● Фрагмент текста
============================================================
Эсеры. Борис Савинков против Империи - Александр Андреев 30 стр.


Сазонову дали пожизненную каторгу, Сикорскому – двадцать лет каторжных работ. За убийство министра внутренних дел монархия их не казнила, побоявшись усилить презрение и ненависть к себе со стороны общества очередными смертными казнями. Впрочем, революционеры и либералы давно знали, что выжить на каторге в Шлиссельбурге практически невозможно, просто в этом случае смерть быструю заменяли смертью медленною. Сазонов только в Шлиссельбурге узнал, что Прасковья Ивановская была почти Членом исполнительного Комитета «Народной Воли». Он писал ей из тюрьмы: «Когда я оглядываюсь назад, на это бранное поле, усеянное головами тех, кто был дорог бесконечно, за кого тысячу раз готов был бы умереть, с кем неразрывно и тесно связывали самые светлые чувства – тоска гнетет меня. Мне кажется тогда, что я жил какою-то особенною, прекрасною жизнью, среди людей, которые странно не похожи на других людей. Озаренные сиянием, они в моих глазах вырастают в гигантов. Хочется преклоняться перед ними. Я хорошо помню: «умереть за убеждения – значить звать на борьбу», и моя тоска по погибшим претворяется в жгучее чувство мести их палачам и в жажду борьбы против ужасных условий, которые обрекают на гибель прекрасное, доброе, борьбы за идеалы, во имя которых они сложили головы, озаренные сиянием этих идеалов. Дорогая и глубокоуважаемая! Я теперь узнал, кто Вы, знаю Ваше прошлое и с тем большим чувством уважения преклоняюсь перед Вашим прекрасным образом».

Егор Сазонов погиб в ноябре 1910 года, в протесте за своих товарищей по партии, над которыми по Зерентуйской каторжной традиции издевались забайкальские тюремщики. К этому времени десятки тысяч либералов, ставших революционерами, в тысячах экземплярах читали его «Исповедь», написанную на сибирской каторге:

«Что я мог сказать в объяснение своего преступления.

Меня обвиняют в том, что я принял участие в тайном сообществе Б.О.П.С.Р., которое поставило себе целью насильственное посягательство на установленный в России основными законами образ правления и ниспровержение существующего в Империи общественного строя, а также совершение убийств должностных лиц посредством разрывных снарядов, а также в том, что я убил министра внутренних дел Плеве, в видах осуществления указанных выше целей.

На это я могу ответить: да, я имел честь принадлежать к партии социалистов-революционеров и имел честь быть членом ее Боевой Организации, по поручению которой убил господина Плеве. Не признаю ни себя, ни Боевую Организацию виновными.
============================================================
● Исходный материал
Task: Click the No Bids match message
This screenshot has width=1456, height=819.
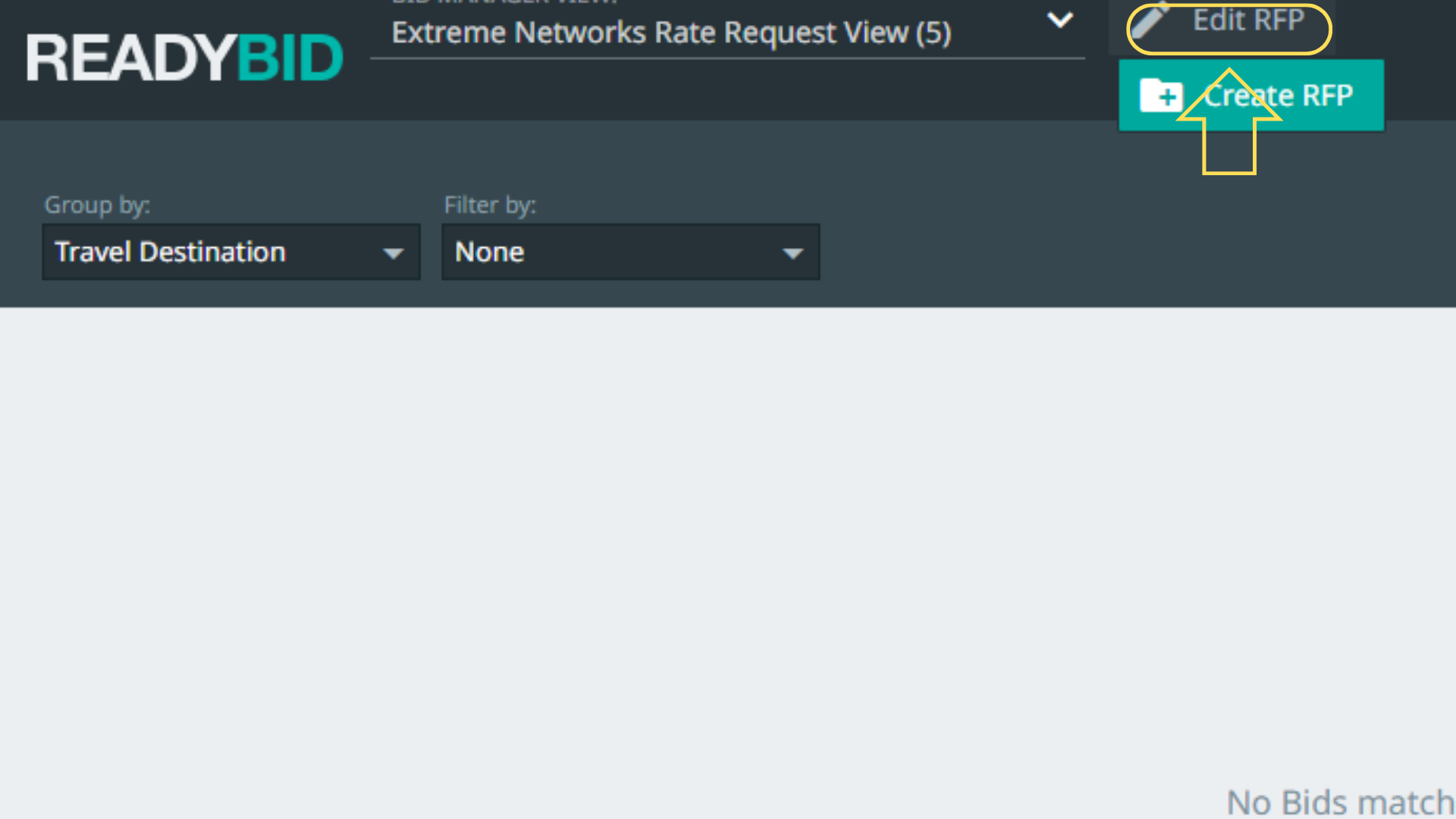Action: (1340, 801)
============================================================
● Задания
1. Изложите содержание текста о Сазонове в двух предложениях.
2. Ответьте на вопросы по тексту о Сазонове.
(a) Сколько лет каторжных работ получил Сикорский?
(b) Кем, как Сазонов узнал в Шлиссельбурге, была Прасковья Ивановская?
(c) Где была написана «Исповедь» Сазонова?
Для ответов используйте только текст, а не материал.

● Ответы к заданиям
1. За убийство министра внутренних дел Сазонов получил пожизненную каторгу, а Сикорский — двадцать лет каторжных работ: монархия не стала их казнить, опасаясь усилить презрение и ненависть общества к себе. Сазонов погиб в ноябре 1910 года в протесте за своих товарищей по партии, а в его «Исповеди», написанной на сибирской каторге, сказано, что он убил Плеве по поручению Боевой Организации, но не признаёт виновными ни себя, ни её.

2.
(a) Двадцать лет.
(b) Почти членом Исполнительного комитета «Народной Воли».
(c) На сибирской каторге.